Task statement – Which lines of the entries contain the word "legend"? Please list them.
*** Available records Section Begins ***
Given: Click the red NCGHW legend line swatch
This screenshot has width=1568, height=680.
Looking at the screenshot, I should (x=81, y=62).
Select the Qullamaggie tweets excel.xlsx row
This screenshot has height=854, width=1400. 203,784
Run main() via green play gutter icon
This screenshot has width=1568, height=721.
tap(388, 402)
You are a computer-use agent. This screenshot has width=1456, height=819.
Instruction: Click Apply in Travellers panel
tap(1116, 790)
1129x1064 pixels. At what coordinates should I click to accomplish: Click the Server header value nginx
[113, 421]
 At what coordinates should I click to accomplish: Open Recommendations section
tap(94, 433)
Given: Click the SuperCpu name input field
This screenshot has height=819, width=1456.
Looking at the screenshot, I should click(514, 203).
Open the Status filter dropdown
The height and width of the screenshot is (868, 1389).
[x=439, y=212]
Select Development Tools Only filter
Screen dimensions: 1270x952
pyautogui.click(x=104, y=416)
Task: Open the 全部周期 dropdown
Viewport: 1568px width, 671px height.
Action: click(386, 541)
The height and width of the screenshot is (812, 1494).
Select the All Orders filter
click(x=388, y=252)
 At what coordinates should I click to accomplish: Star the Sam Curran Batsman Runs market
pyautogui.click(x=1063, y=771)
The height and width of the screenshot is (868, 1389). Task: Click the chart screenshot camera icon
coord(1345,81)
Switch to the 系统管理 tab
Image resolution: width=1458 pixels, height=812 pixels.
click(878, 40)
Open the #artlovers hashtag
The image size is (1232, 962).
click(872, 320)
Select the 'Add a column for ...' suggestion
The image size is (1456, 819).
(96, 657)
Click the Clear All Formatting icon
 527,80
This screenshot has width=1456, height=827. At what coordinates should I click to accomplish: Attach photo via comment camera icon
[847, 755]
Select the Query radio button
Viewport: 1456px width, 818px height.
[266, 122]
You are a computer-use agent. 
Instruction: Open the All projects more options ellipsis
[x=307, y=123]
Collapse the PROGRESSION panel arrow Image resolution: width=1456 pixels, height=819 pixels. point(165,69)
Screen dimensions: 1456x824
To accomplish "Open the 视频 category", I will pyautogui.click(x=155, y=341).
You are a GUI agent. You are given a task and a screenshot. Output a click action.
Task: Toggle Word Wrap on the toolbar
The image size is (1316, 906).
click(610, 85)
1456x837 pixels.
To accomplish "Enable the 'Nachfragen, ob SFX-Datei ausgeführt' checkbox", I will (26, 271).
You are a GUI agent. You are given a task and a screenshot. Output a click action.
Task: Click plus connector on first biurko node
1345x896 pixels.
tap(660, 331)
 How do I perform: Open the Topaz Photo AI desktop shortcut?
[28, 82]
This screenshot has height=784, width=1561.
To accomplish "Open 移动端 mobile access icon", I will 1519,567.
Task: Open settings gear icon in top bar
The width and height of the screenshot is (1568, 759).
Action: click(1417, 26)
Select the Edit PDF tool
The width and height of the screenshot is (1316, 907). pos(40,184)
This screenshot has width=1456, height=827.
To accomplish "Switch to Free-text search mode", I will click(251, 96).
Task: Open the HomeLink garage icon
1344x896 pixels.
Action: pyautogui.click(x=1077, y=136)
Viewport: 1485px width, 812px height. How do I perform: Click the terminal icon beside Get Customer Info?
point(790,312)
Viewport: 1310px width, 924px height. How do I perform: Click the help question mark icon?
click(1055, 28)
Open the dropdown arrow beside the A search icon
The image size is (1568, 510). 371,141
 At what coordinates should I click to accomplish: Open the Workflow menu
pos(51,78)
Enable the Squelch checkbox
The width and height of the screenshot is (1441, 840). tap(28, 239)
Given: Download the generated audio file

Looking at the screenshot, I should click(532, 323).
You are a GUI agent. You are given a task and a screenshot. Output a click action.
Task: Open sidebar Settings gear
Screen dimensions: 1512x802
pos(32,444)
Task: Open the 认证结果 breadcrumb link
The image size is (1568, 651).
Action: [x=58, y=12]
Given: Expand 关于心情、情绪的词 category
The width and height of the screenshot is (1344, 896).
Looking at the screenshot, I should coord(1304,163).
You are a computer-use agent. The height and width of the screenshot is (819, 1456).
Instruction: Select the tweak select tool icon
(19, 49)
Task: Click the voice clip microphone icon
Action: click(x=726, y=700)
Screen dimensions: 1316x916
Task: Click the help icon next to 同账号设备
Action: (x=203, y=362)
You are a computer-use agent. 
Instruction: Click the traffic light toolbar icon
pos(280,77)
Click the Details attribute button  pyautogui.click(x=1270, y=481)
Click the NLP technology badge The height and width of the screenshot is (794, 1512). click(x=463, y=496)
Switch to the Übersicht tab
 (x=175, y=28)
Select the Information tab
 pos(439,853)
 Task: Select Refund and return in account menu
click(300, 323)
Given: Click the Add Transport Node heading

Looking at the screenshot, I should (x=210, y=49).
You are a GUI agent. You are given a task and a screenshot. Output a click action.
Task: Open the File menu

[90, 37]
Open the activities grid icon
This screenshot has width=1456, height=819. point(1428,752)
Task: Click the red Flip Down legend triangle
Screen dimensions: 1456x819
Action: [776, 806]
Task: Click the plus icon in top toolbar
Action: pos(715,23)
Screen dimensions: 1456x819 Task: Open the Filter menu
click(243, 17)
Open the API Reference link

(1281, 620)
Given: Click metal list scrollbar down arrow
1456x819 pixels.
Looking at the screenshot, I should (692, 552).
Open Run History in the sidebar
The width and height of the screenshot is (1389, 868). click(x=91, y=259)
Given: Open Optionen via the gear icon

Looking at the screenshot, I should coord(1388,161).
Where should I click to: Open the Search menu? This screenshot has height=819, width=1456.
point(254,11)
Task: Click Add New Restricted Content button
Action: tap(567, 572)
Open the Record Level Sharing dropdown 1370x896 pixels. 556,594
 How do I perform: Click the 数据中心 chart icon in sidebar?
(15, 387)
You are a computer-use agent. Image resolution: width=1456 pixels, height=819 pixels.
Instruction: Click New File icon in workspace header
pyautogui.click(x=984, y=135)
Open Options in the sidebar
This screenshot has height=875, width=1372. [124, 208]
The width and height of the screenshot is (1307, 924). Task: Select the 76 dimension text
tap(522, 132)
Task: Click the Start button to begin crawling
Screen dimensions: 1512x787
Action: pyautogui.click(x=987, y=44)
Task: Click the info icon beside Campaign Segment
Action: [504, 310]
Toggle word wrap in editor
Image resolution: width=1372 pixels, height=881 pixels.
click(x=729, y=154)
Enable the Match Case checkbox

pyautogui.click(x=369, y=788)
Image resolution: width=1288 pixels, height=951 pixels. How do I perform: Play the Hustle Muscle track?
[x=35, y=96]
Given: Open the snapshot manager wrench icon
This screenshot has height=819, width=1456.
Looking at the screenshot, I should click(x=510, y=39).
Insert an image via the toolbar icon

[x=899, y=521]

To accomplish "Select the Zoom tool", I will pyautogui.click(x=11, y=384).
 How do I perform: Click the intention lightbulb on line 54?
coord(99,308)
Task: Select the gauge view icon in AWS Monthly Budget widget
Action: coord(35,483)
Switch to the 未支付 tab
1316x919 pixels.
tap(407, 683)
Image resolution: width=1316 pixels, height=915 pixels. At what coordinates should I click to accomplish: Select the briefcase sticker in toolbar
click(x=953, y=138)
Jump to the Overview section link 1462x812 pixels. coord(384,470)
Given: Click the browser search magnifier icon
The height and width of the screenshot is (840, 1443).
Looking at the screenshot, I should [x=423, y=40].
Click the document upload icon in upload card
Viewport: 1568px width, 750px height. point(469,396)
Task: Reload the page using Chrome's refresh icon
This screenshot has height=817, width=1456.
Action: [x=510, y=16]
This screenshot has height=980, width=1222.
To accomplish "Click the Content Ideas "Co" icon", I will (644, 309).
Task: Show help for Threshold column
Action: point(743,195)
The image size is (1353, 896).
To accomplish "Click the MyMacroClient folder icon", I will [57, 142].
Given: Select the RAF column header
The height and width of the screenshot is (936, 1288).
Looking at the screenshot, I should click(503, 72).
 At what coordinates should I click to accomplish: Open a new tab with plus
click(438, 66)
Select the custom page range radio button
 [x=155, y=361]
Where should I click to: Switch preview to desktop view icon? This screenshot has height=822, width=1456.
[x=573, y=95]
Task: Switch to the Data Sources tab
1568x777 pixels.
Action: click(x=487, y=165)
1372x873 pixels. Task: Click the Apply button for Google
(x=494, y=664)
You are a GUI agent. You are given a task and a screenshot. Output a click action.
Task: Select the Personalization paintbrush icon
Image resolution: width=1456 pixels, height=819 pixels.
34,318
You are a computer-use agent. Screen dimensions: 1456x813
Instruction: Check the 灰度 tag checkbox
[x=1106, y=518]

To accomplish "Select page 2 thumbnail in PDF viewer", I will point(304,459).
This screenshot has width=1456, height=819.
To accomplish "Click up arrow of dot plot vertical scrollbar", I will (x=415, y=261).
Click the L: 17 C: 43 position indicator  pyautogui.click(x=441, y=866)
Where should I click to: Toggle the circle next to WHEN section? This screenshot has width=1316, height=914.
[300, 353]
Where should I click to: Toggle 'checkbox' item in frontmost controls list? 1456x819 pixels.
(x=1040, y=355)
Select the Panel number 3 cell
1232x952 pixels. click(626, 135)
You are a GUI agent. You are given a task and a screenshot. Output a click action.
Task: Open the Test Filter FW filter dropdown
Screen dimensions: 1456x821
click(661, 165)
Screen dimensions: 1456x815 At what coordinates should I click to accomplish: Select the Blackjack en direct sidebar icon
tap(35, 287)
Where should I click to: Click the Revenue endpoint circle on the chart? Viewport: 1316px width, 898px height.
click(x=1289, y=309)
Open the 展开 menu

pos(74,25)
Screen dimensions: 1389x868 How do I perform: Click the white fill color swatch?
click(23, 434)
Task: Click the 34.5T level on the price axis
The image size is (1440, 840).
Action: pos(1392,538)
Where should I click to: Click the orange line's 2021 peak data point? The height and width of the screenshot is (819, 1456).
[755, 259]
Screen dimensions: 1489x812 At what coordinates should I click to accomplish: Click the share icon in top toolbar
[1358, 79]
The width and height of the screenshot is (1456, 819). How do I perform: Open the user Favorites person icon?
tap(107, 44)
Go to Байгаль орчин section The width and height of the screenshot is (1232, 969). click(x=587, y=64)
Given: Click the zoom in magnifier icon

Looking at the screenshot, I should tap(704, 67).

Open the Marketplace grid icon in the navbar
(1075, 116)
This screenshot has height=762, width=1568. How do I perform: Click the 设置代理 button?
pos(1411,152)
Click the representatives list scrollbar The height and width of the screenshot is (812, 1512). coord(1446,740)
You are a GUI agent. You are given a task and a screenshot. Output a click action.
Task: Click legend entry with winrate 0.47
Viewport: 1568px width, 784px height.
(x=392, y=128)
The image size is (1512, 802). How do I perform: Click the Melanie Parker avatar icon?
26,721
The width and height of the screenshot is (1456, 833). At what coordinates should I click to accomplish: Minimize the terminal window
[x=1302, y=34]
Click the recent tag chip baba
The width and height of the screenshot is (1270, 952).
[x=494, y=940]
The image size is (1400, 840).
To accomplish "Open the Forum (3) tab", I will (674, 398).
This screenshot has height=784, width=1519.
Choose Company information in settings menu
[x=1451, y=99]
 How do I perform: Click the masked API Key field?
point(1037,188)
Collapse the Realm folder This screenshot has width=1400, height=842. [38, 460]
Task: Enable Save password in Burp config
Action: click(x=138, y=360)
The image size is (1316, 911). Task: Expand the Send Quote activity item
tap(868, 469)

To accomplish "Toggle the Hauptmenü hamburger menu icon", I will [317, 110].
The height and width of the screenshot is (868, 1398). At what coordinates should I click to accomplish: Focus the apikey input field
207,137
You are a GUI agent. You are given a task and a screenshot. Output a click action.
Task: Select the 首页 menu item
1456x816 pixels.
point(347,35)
*** Available records Section Ends ***
Exercise response –
Given: Click the red NCGHW legend line swatch
Task: Click the red Flip Down legend triangle
Task: Click legend entry with winrate 0.47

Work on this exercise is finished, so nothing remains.